A screenshot shows Klein Philippe in interview with AFP Photo: Youtube
While some countries are shutting their borders and cancelling flights to China as the country battles the deadly novel coronavirus outbreak, some foreigners are standing their ground and doing their best to help and support China and its Wuhan city, center of the epidemic.
These foreign friends have won respect and appreciation from Chinese netizens for their selfless support and contribution to China during a tough time.
"Wuhan is never alone," Philippe Klein, Manager of the International Clinic in Wuhan Union Hospital, said in an email sent to the Global Times on Tuesday.
According to media reports, Klein refused to leave Wuhan when the French government sent a plane to take French citizens out of the city.
"I will be much more useful in Wuhan than in France," Klein said in the email, noting that he shares "the suffering and sorrow of those who welcome me with so much respect and kindness."
As for the current situation, Klein believes that the epidemic will peak in a few days and then a gradual improvement will be seen.
He said quarantining is an exceptional measure to transform the exponential evolution of the epidemic and bring it under control, calling on Wuhan people to be patient and confident.

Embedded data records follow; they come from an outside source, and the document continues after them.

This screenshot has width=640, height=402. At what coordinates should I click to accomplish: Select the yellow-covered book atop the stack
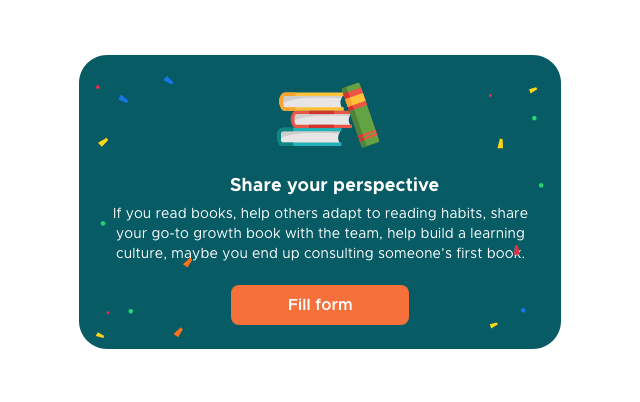click(312, 102)
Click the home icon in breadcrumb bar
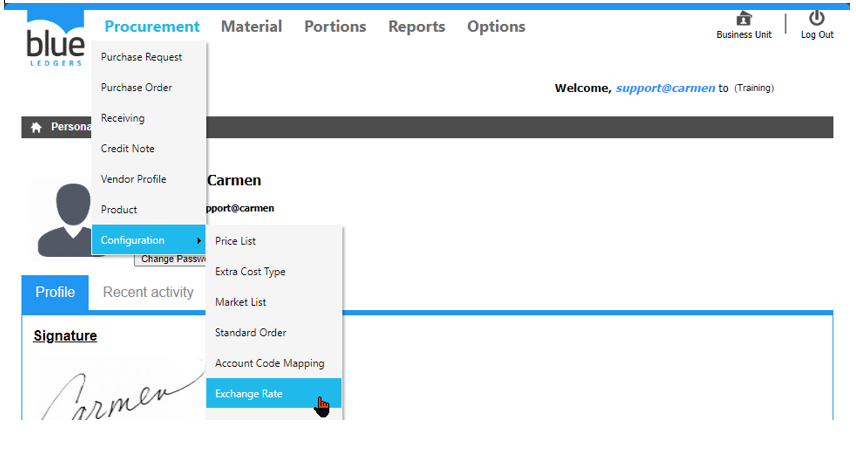The width and height of the screenshot is (856, 449). coord(36,128)
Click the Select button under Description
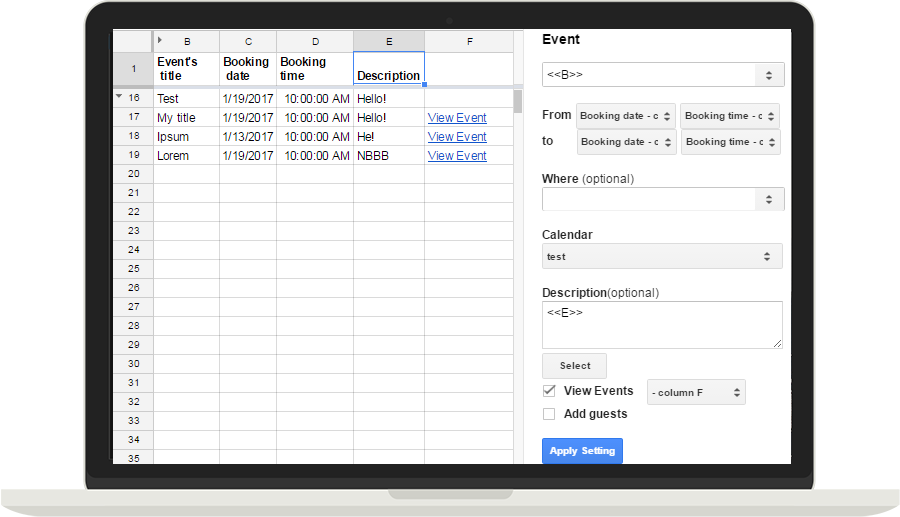900x517 pixels. (574, 366)
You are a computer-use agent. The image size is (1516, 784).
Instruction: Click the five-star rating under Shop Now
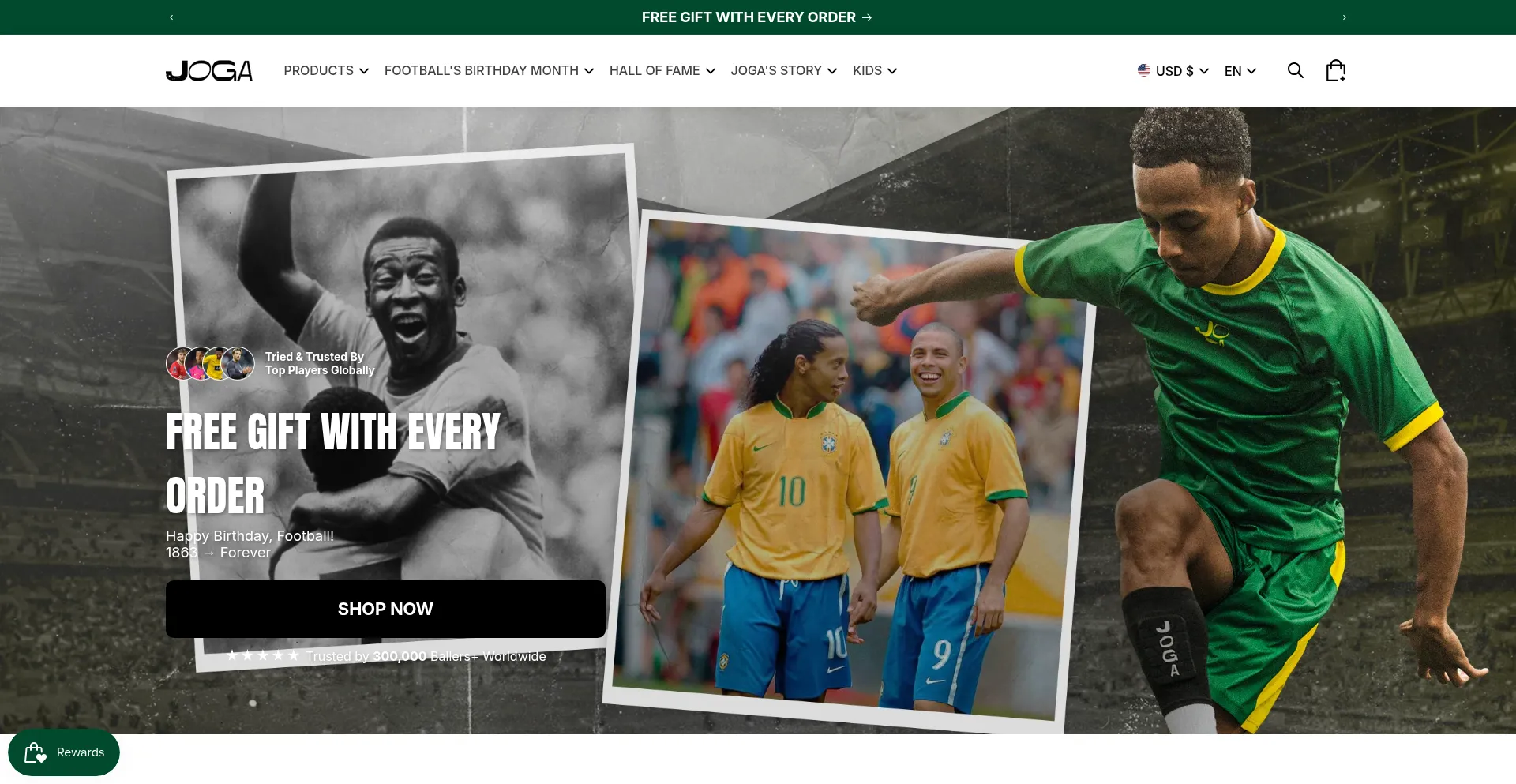pyautogui.click(x=262, y=656)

Spring and brighter days will eventually come to Wuhan, Klein said, noting he has no doubt that Wuhan will emerge stronger after the epidemic.
At Wuhan University, 648 international students shared Klein's confidence that the city will win the battle against the novel coronavirus.
"I believe things will pick up soon," a student from Russia with a Chinese name Li Jiayi told the China News Service (CNS).
"Wuhan, we will never give up on you. Stay strong!" the international students from Wuhan University said in a short video posted by the CNS.
"China appreciates and welcomes more foreign friends coming to help fight the novel coronavirus," Zeng Guang, chief epidemiologist of the China Center for Disease Control and Prevention, told the Global Times on Tuesday, referring to US epidemiologist Walter Ian Lipkin of Columbia University's Mailman School of Public Health, who is also known as the "virus hunter."
Lipkin met with Zhong Nanshan, a Chinese respiratory expert and a leading scientist in research into the novel coronavirus, in Guangzhou, South China's Guangdong Province, on January 30, to discuss the situation.